Self-Routing Capsule Networks

Part of Advances in Neural Information Processing Systems 32 (NeurIPS 2019)

AuthorFeedback Bibtex MetaReview Metadata Paper Reviews Supplemental

Authors

Taeyoung Hahn, Myeongjang Pyeon, Gunhee Kim

Abstract

Capsule networks have recently gained a great deal of interest as a new architecture of neural networks that can be more robust to input perturbations than similar-sized CNNs. Capsule networks have two major distinctions from the conventional CNNs: (i) each layer consists of a set of capsules that specialize in disjoint regions of the feature space and (ii) the routing-by-agreement coordinates connections between adjacent capsule layers.
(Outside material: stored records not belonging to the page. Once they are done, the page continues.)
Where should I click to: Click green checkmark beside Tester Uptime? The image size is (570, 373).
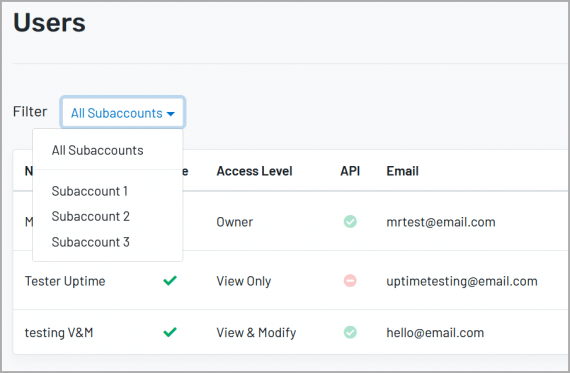(170, 280)
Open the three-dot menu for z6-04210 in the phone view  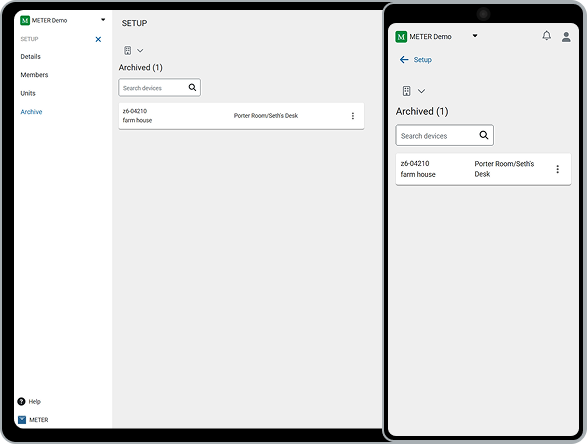(557, 169)
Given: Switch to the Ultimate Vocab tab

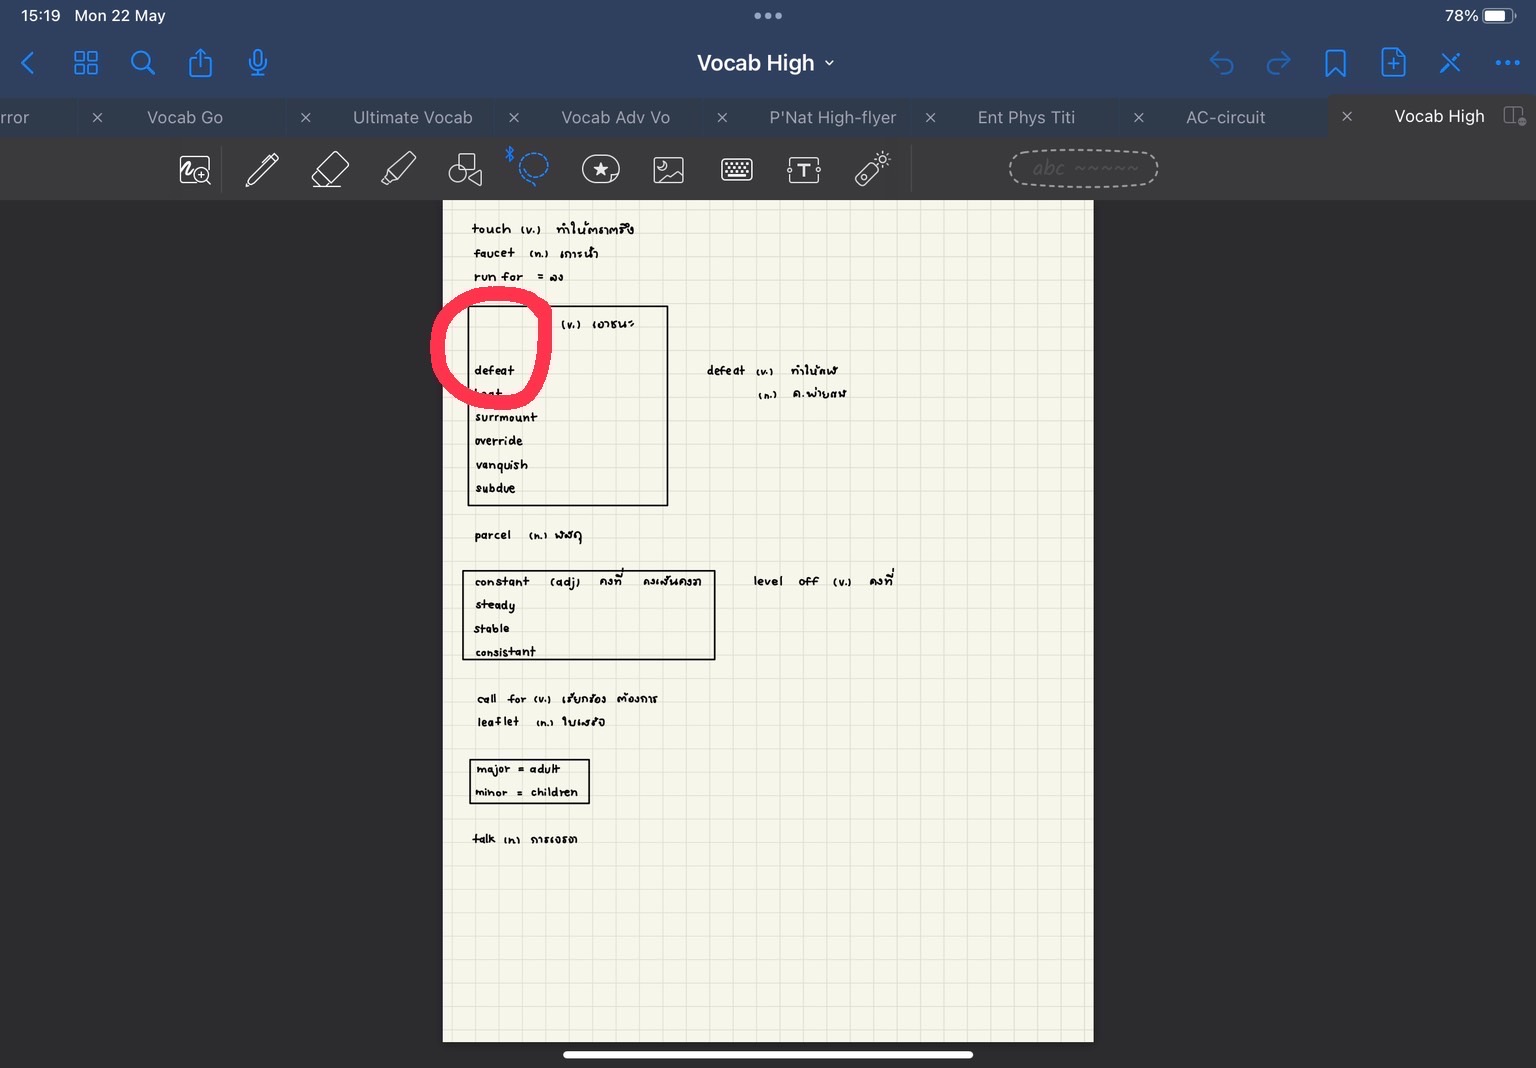Looking at the screenshot, I should pos(412,117).
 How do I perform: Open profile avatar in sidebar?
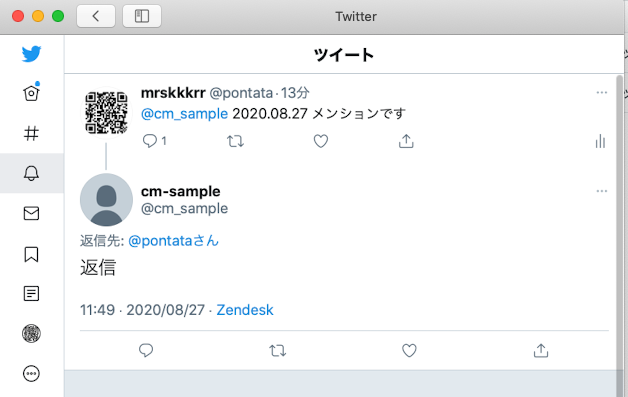[31, 333]
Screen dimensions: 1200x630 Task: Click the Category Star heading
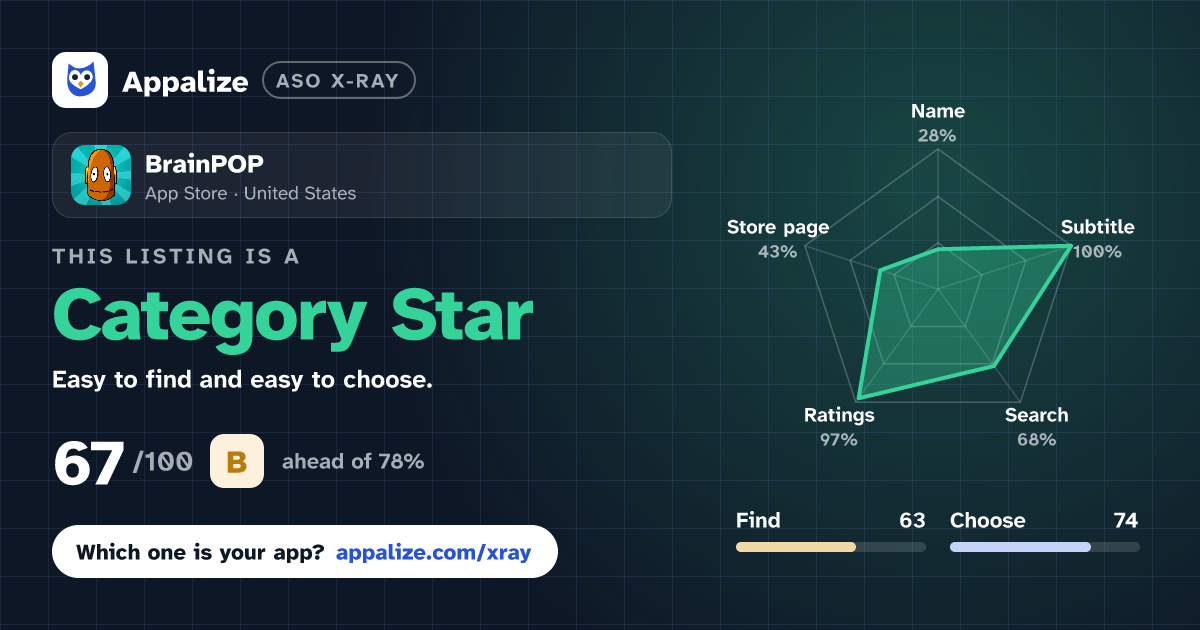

Although the routing-by-agreement is capable of filtering out noisy predictions of capsules by dynamically adjusting their influences, its unsupervised clustering nature causes two weaknesses: (i) high computational complexity and (ii) cluster assumption that may not hold in presence of heavy input noise. In this work, we propose a novel and surprisingly simple routing strategy called self-routing where each capsule is routed independently by its subordinate routing network. Therefore, the agreement between capsules is not required anymore but both poses and activations of upper-level capsules are obtained in a way similar to Mixture-of-Experts. Our experiments on CIFAR-10, SVHN and SmallNORB show that the self-routing performs more robustly against white-box adversarial attacks and affine transformations, requiring less computation.